Tang Weigang

Posted on Jun 21

Before You Add Memory to an AI Agent, Decide What the Agent Is Allowed to Remember

#ai #agents #neo4j #llmops

Before You Add Memory to an AI Agent, Decide What the Agent Is Allowed to Remember

Memory is one of those agent features that sounds obvious until it is connected to a real system.

The naive version is simple: save the conversation, retrieve something similar later, and call it memory.

The operational version is harder:

What is short-term conversation context?
What is long-term user or domain knowledge?
What is a reasoning trace?
Who owns a remembered entity?
Which memory can be reused across sessions?
Which memory should expire, be corrected, or stay private?
How do you prove that the agent used the right memory instead of a convenient hallucination?

That is the useful way to read agent-memory, the Neo4j Labs project covered in the Doramagic manual.

It is not just a "vector store for agents". The manual frames it as a graph-native memory layer for AI agents and context graphs, backed by Neo4j, with Python and TypeScript SDK surfaces and a hosted NAMS backend option.

The first useful mental model: three memory tiers

The most important part is the separation of memory types.

The Doramagic manual describes three main tiers:

Tier	What it holds	Why it matters
Short-term memory	Session or conversation message history	Keeps the current turn grounded without pretending every message is permanent knowledge.
Long-term memory	Entities, preferences, relationships	Lets the system remember durable facts, but also creates privacy and correction obligations.
Reasoning memory	Steps, tool calls, traces, similar traces	Makes the agent's behavior reviewable instead of turning memory into an invisible black box.

That split is practical because "remember everything" is not an implementation strategy. It is a data governance problem wearing a friendly product name.

If an AI host is going to use memory, the host should know which tier it is touching.

A user message might belong in short-term memory.

A confirmed customer preference might belong in long-term memory.

A failed tool call and recovery path might belong in reasoning memory.

Those are different records with different risks.

The graph part is not decoration

agent-memory uses Neo4j as the backing graph.
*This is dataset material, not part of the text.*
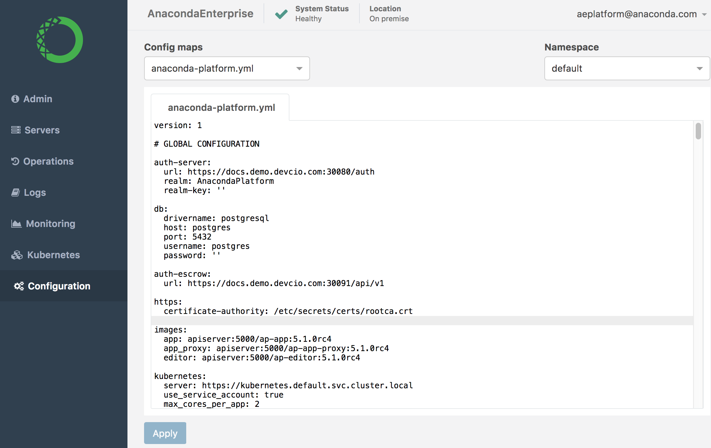Image resolution: width=711 pixels, height=448 pixels.
Task: Click the Logs book icon
Action: point(16,192)
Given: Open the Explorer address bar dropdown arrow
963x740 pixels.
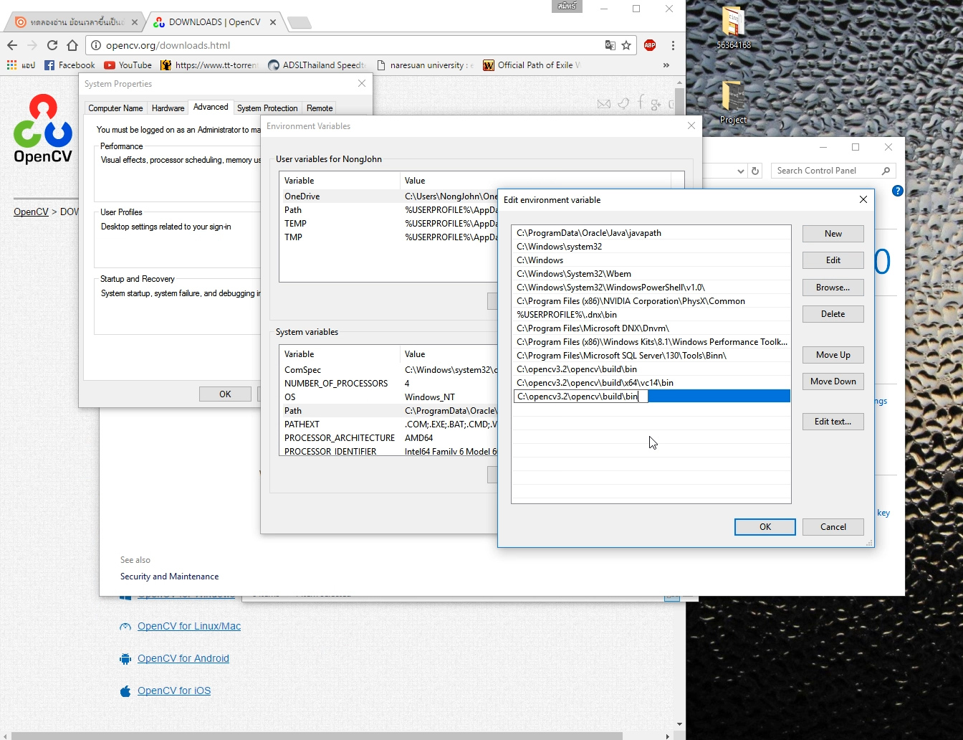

That matters because agent memory is rarely just a bag of text chunks.

Useful memory often has structure:

a person belongs to an organization
a task was requested in a session
a tool call touched an entity
a preference applies to one user but not another
a reasoning trace created or updated a record

The manual highlights POLE+O entity typing: PERSON, ORGANIZATION, LOCATION, EVENT, and OBJECT, plus extension entity types. That gives the memory system a vocabulary for durable knowledge instead of treating every remembered thing as the same kind of note.

The result is not automatically safe or correct. It is just more inspectable.

That is the point.

Backend choice changes the operating boundary

The manual describes two backend paths:

direct Neo4j through Bolt
hosted NAMS through a REST backend

That is not a small deployment detail. It changes the boundary you need to check.

With a local or self-hosted Neo4j path, you are responsible for database configuration, tenant isolation, backups, and operational access.

With NAMS, you get a hosted memory service path and ontology surfaces, but now the remote service boundary, workspace ownership, and API configuration matter.

The practical first question is not "which one is better?"

The practical first question is:

Where is the memory allowed to live, and who can read it later?

If you cannot answer that, do not let an agent write durable memory yet.

Ontology is the part teams will underestimate

The manual calls out a typed, versioned ontology layer in NAMS. This is more important than it sounds.

Without an ontology boundary, agent memory can quietly drift:

the same entity appears under multiple names
preferences become mixed with facts
tool results become treated as user intent
stale knowledge remains in retrieval because nothing marks it as old
private and shared memory end up in the same retrieval pool

An ontology does not solve those problems by itself, but it gives the team a place to define what is valid.

For a first run, I would not start by building a complex domain ontology.

I would start with a deliberately small one:

one user
one session
two entity types
one relationship type
one trace
one correction case

If that cannot be inspected and corrected, scaling the memory system will only make the failure harder to see.

The first safe verification run

Before wiring agent-memory into a serious AI workflow, I would run a small sandbox test.

The test should not require production credentials or real user data.

A good first run looks like this:

Create a temporary test user and session.
Add a small conversation message to short-term memory.
Add one explicit long-term entity, such as a fake preference.
Record one reasoning step or tool call.
Retrieve context on the next turn.
Verify which memory tier produced which returned item.
Correct or delete one memory record.
Confirm the correction is visible in the next retrieval.

The key artifact is not the demo output.

The key artifact is the audit trail:

what was stored
why it was stored
where it lives
how it is retrieved
how it is corrected
what the agent is not allowed to remember

The main pitfall

The biggest mistake is treating memory as a feature toggle.

"Add memory" sounds like a product improvement.

In practice, it changes the agent's state model.

A stateless agent can be wrong in one run.

A stateful agent can be wrong, remember the wrong thing, and use that wrong memory later with confidence.

That does not mean memory is bad. It means memory needs a smaller first run, clearer permissions, and a visible review path.

A practical adoption checklist

Before giving an AI host access to a memory layer, answer these questions:

What memory tiers are enabled?
Which writes are automatic and which require approval?
Where is the backing store?
Is memory scoped by user, workspace, tenant, or project?
Can a user inspect and correct remembered facts?
Are reasoning traces stored separately from durable user knowledge?
Does retrieval show provenance?
Is there a deletion path?
Is there a sandbox test that proves all of the above?

If the answer is unclear, the next step is not production integration.

The next step is a smaller verification loop.

Reference: Doramagic agent-memory project page and manual: https://doramagic.ai/en/projects/agent-memory/manual/

Disclosure: this post is based on an independent Doramagic project pack for neo4j-labs/agent-memory. It is not official Neo4j documentation and does not imply endorsement by the upstream project.